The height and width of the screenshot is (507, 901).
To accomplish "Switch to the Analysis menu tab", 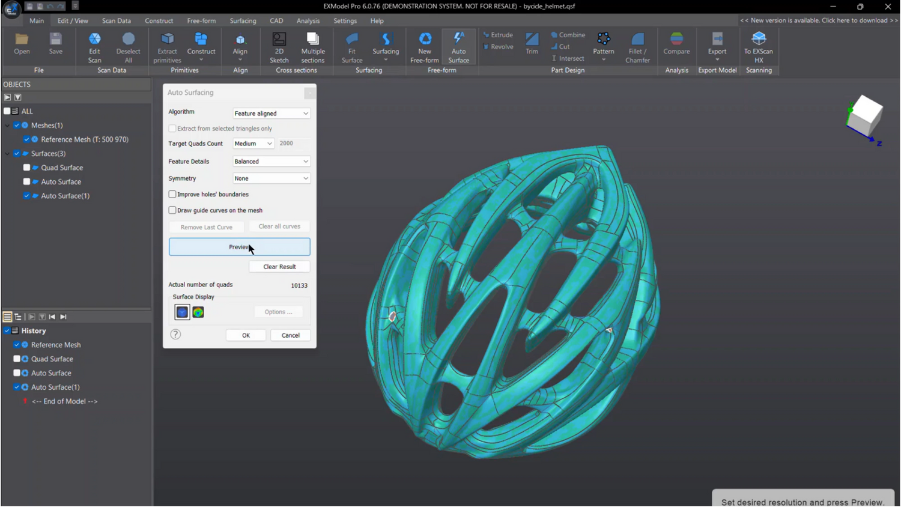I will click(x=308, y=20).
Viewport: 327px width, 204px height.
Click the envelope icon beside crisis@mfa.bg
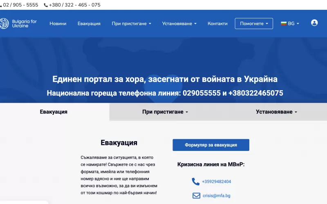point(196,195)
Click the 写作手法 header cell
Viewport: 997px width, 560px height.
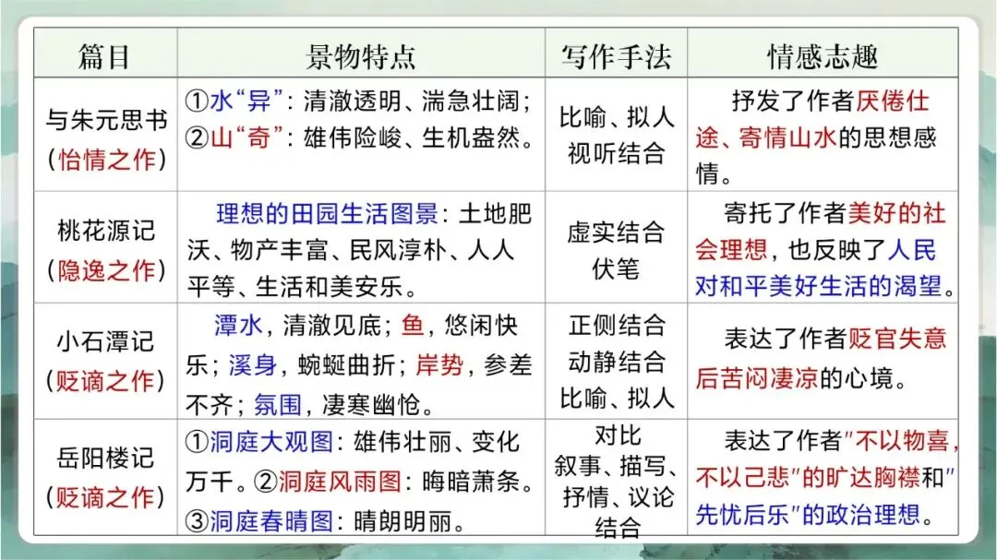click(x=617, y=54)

::::::::

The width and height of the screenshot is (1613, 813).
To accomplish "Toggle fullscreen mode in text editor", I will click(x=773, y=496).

::::::::

Line by line, check the listing above for the string "screenshot" and say how many lines have it, giving the number alone.

→ RESPONSE BOX
2